→ Article:
For years many believed this to be ‘proof’ of the Hills’ claims. Yet, astronomer Carl Sagan showed that, while the Hill Starmap did resemble a map one could make of some of the sun’s closest stellar companions, especially if similar transit lines were drawn, the real test would be what the reality of the star positions would be with the lines removed. When done, it’s clear that the Hill Starmap was worthless. Likewise, Mayor’s maps are not exactly Mercator nor Rand McNally in quality, and I suspect that, even if her thesis was more believable, that if the maps and the relative positions of the bones she places as X marks over bone sites and myth birthplaces, were drawn to scale, there would be great distances between the two, as the bones she uses seem to cover 100 miles or more, in her Mediterranean maps, and almost three times the distance in her Southern Asia map. I would have a hard time thinking of another book, in the arts and sciences, as poorly rendered by the editorial staff as this one. And that this work is a reissue, without these edits, is amazing, and not in a positive way.
This is not to say that she does not make good points, such as this, from page 21:
In discussing the history of the word dinosaur, Montana paleontologist Jack Horner points out that the ‘saurian’ misnomer perpetuated ‘unexamined assumptions’ about the image and behavior of dinosaurs. The name shaped the ‘search image’ of paleontologists, leading them to ‘overlook, misinterpret, or dismiss’ any evidence that contradicted the image of dinosaurs as cold-blooded lizards. Horner’s concept of the ‘search image’- the conscious or unconscious scanning of evidence to concentrate on specific patterns or constellations of features- will be a handy one in this book.
The problem is, that despite this cogent observation, Mayor never lets the term be deployed, much less be handy. Hell, even a bit fingery would have been something. Instead, the rest of the book is basically Mayor pointing to dubious factoids that support whatever her claims are, and weeding out, distorting, or simply ignoring obvious evidence to the contrary, such as Griffin wings and Protoceratopsian frills. And for those who think that I am unfairly picking on Mayor, I need only point to Illustration 5.2 in the book, on page 212. It is a simple line drawing with this self-explanatory text of the image:
5.2. Philosopher and a giant bone. If an ancient Greek philosopher ever contemplated the fossil femur of a Miocene Samotherium (giant giraffe of Samos), this sketch shows the relative size of the thigh bone. Drawing by the author.
In short, there is absolutely no point to the drawing nor the text. Words like ‘if’ and ‘ever’ simply do not belong in such a work, but this shows a cheap way for a zealot to try and convince a reader, for they know that images carry more heft than mere words do. While I have no doubt that the human and bone represented are to scale, so what? There certainly is no proof given in the book that any ancient Greek philosopher ever contemplated nor held the particular bones of this ancient giraffe, so why show it? Because Mayor unconsciously knows she has not made her argument stick, so time to ‘show’ the evidence, even if it’s made up. She knows that even the sensory ‘image’ of an ‘iffy’ thing is more powerful than mere speculative prose. Now, for those who may think I have slandered Mayor in comparing her work to that of a noted charlatan, go look at the classic works of Von Daniken, and see how many easily explicable and mundane ancient carvings are given ‘deep’ and sinister’ explanations in the drawing and photos he displays, and see how many times words like ‘if’ and ‘if ever’ are used and laced throughout the text of the book and the illustrations. This is the hallmark of scientific quackery, and any decent editor- whether versed in the sciences or not, should NEVER have allowed this, and numerous other illustrations to appear in the book. Other than to willfully mislead the reader, I can only guess the press felt a need to pad the book out.

→ Dataset records:
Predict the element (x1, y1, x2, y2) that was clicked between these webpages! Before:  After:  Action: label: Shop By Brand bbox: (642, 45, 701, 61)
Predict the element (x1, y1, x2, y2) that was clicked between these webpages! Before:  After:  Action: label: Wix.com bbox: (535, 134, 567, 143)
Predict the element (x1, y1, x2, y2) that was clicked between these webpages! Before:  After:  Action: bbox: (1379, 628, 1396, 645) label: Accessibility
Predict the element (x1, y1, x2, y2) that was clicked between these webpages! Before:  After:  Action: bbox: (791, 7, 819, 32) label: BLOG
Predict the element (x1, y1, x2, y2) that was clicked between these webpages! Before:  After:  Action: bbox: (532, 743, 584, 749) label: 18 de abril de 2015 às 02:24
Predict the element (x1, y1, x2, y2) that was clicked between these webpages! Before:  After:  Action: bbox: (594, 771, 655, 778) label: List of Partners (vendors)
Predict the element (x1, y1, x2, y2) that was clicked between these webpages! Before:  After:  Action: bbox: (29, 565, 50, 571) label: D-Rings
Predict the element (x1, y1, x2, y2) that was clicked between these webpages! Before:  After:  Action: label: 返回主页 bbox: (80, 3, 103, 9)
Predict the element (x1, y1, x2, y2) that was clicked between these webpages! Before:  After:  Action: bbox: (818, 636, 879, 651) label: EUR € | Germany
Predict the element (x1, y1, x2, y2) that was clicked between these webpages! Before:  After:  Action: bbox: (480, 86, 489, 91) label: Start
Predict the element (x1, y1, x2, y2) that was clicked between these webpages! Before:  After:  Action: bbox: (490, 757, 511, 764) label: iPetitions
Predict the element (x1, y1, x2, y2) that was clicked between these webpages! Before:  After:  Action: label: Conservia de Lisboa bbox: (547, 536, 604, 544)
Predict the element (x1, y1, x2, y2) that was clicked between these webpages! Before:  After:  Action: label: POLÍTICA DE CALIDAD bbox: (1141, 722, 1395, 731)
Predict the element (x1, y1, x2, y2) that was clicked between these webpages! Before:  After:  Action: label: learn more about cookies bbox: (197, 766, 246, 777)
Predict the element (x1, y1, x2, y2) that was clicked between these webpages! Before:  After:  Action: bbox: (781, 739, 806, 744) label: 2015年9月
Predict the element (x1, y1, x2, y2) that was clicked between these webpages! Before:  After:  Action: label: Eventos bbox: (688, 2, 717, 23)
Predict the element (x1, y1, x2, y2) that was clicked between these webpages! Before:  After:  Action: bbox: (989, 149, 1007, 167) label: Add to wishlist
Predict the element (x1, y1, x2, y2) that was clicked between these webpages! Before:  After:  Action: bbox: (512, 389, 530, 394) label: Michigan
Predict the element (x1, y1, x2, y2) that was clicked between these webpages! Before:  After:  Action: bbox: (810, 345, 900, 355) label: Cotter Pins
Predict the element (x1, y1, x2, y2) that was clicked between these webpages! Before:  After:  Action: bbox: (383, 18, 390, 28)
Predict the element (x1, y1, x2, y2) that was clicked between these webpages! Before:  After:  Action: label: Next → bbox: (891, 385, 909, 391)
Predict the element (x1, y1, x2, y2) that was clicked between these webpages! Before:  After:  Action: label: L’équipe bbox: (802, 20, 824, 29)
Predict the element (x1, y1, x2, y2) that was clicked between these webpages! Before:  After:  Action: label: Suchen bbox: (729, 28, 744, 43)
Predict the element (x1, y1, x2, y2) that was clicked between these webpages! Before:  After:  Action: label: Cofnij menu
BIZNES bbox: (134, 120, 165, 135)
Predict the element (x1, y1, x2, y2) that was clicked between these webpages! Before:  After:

→ Goals:
• 1. Answer each question from the book review, one per line:
(a) Which astronomer showed that the Hill Starmap was worthless?
(b) Which Montana paleontologist does the review quote on the history of the word dinosaur?
(c) According to its caption, what bone does Illustration 5.2 show?
• 2. Go on with the book review of Mayor's work from the point where it stops.
The records play no part in this work.

→ Answers to the tasks:
• 1.
(a) Carl Sagan
(b) Jack Horner
(c) The femur of a Miocene Samotherium, a giant giraffe of Samos

• 2.
Yet, at some level, the good reader senses that Mayor still does not wholly buy her own claims, for, late in the book, she offers up two telling tales. The first is of the hoaxed skeleton of a centaur that made the rounds in the 1980s and 1990s. There really is no reason for its inclusion in this book, save for this line, from Mayor:
As a scientist, Willers (the hoaxer) wanted to provoke people to question what their senses tell them and to treat authoritative texts with skepticism, adding a new twist to the old tension between popular beliefs and official knowledge.
Unfortunately, skepticism is what is wholly devoid from Mayor’s book. The second tale is that of the famed 1980 speculative dinosauroid model constructed by Dale Russell, which was made based on claims that certain small carnivorous dinosaurs may have developed human-like features and abilities had not an asteroid slammed into the Yucatan peninsula 65 million years ago. Tellingly, Mayor grafts the reconstruction into her book, despite it having utterly no bearing on her claims, because it fits her idea of a ‘half-human, half-dinosaur’ hybrid, even though, this is the first claim that this is what the image is representative of. All other claims have been of it being some sort of ‘proof’ that the fetus-like appearance of the Gray aliens of modern UFO mythos means that they may not be from another planet, but from an alternate universe’s earth, living side by side with us, one reality next to another, where the K-T Impactor never hit the earth. Yet, the very fact that this wholly made up image can be equally applied to the modern mythos of UFO abductions, as well as retro-fitted to fit Mayor’s thesis that the ancients based their mythologies on paleontological finds, shows convincingly how detached from any objective reality the bulk of Mayor’s hypothesis is, as she fails to see the very patterns of the bad seeds of her imbuements she has sown.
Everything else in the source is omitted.